(Pointing records for text and elements)
——————————

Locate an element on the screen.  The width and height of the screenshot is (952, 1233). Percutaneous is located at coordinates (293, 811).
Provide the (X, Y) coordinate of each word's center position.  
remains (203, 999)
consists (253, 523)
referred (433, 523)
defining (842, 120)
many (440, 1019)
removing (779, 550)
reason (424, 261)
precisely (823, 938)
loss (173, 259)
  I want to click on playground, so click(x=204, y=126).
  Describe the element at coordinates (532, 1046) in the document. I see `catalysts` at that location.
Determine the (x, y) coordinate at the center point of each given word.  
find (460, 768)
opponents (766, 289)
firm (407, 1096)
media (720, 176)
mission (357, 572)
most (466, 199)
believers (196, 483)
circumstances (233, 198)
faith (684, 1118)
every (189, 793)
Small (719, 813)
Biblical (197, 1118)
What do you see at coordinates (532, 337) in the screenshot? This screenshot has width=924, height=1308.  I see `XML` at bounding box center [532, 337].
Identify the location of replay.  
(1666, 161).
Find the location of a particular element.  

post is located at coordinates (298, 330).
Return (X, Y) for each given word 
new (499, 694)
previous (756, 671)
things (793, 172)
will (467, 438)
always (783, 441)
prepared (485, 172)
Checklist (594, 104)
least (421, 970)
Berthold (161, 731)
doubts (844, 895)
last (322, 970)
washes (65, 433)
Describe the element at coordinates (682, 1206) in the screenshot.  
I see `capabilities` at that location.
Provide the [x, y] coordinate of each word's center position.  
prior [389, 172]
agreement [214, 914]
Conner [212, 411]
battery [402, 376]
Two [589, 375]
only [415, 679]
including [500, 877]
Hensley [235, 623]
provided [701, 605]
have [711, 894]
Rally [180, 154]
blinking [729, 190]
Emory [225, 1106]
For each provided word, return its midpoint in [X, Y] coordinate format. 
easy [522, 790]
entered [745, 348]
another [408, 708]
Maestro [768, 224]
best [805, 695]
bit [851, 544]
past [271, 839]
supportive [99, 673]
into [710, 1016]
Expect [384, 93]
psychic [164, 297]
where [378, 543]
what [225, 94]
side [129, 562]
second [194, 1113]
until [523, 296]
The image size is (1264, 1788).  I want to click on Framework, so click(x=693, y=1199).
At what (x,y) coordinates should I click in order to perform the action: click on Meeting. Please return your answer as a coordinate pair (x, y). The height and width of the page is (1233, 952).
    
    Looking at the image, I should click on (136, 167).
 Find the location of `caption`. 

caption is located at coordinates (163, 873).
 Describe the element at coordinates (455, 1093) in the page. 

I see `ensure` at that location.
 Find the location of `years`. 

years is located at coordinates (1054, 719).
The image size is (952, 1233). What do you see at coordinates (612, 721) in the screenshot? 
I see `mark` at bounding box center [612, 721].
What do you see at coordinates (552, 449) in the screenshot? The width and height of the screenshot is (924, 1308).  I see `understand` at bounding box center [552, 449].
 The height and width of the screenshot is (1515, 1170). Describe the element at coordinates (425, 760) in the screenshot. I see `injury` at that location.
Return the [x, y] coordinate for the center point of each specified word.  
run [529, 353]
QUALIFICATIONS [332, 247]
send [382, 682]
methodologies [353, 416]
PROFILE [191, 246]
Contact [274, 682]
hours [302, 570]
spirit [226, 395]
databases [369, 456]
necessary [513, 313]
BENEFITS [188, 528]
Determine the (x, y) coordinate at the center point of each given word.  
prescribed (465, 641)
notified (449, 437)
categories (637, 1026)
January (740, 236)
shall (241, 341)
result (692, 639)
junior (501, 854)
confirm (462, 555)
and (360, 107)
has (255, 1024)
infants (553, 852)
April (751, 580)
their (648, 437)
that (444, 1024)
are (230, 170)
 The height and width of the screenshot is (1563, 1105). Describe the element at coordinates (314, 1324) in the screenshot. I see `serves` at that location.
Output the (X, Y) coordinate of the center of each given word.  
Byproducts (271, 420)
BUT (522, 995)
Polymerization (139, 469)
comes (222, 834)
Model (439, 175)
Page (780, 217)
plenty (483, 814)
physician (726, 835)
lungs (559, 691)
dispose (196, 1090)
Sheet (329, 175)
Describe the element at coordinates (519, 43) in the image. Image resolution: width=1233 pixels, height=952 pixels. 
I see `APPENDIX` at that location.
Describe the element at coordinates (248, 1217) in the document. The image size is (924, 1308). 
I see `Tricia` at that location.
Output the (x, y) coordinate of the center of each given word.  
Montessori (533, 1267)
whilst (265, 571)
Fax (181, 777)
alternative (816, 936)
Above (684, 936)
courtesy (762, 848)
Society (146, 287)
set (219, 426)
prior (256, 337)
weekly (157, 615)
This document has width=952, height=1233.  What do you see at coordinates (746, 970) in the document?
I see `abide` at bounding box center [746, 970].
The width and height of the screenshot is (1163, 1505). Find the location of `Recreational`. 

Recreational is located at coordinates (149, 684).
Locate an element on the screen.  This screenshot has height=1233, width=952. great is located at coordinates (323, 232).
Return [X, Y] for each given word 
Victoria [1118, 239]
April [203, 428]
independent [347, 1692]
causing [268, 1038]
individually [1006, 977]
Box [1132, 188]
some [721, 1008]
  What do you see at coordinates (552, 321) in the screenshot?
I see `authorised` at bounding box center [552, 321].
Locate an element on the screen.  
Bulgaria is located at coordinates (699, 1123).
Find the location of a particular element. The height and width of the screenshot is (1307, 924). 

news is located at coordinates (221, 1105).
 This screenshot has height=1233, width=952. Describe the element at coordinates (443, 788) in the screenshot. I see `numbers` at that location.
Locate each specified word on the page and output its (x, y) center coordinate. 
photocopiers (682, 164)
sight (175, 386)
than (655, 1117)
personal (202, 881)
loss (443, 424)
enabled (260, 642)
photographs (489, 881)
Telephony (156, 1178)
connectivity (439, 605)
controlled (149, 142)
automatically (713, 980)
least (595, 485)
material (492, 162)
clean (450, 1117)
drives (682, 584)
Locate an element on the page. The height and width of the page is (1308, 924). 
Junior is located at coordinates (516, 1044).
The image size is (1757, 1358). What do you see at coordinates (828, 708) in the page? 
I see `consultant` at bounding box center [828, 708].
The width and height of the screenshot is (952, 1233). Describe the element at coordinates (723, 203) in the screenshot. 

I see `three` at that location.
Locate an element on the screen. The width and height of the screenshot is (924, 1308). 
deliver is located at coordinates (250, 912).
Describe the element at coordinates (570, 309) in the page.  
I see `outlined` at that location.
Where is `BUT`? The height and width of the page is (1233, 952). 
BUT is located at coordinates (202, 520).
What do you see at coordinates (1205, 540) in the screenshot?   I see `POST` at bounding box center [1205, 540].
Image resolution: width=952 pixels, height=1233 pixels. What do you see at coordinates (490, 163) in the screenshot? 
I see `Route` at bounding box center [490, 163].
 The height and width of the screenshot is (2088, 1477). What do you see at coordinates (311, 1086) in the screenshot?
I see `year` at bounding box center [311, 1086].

——————————

Work instructions
Copy out the records from the line with "sight (175, 386)" to the line with "drives (682, 584)", both included, keeping each word and multiplying every coordinate in the answers by 1.45. Round each result to a whole number, with halves rounded up.

Finished exercise
sight (254, 560)
than (950, 1620)
personal (293, 1277)
loss (642, 615)
enabled (377, 931)
photographs (709, 1277)
Telephony (226, 1708)
connectivity (637, 877)
controlled (216, 206)
automatically (1034, 1421)
least (863, 703)
material (713, 235)
clean (653, 1620)
drives (989, 847)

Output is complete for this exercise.